*** Block opens ***

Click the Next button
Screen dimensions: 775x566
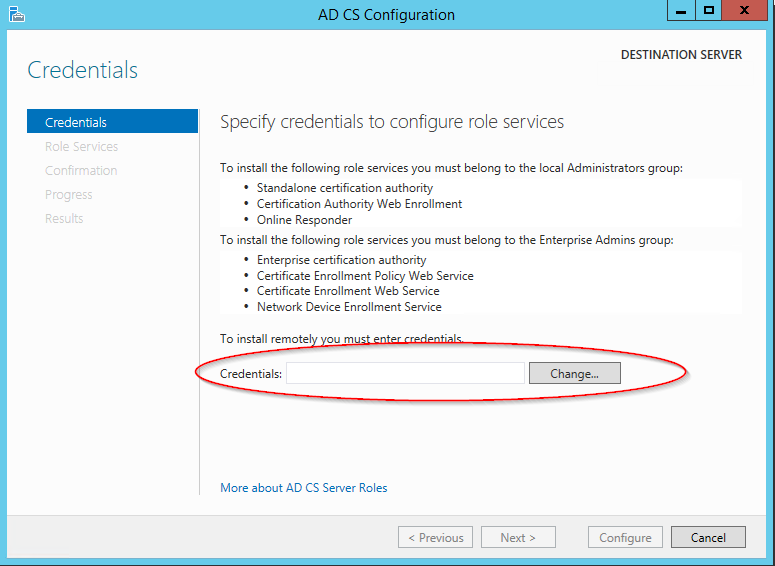click(x=518, y=537)
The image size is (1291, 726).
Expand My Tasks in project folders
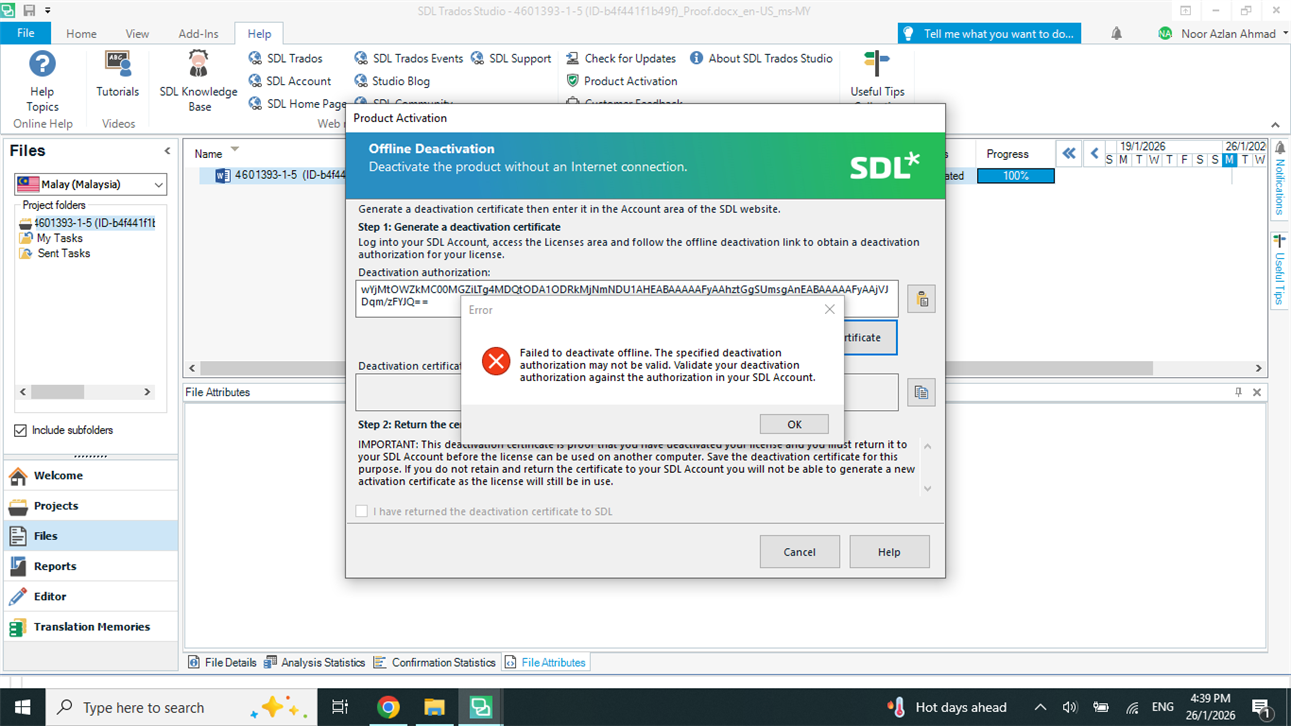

*** Block closes ***

## Work item
The answer should match the data above word for word, with no pictures in it.

## Response to this task
Click the Next button
Screen dimensions: 775x566
click(x=518, y=537)
The image size is (1291, 726).
Expand My Tasks in project folders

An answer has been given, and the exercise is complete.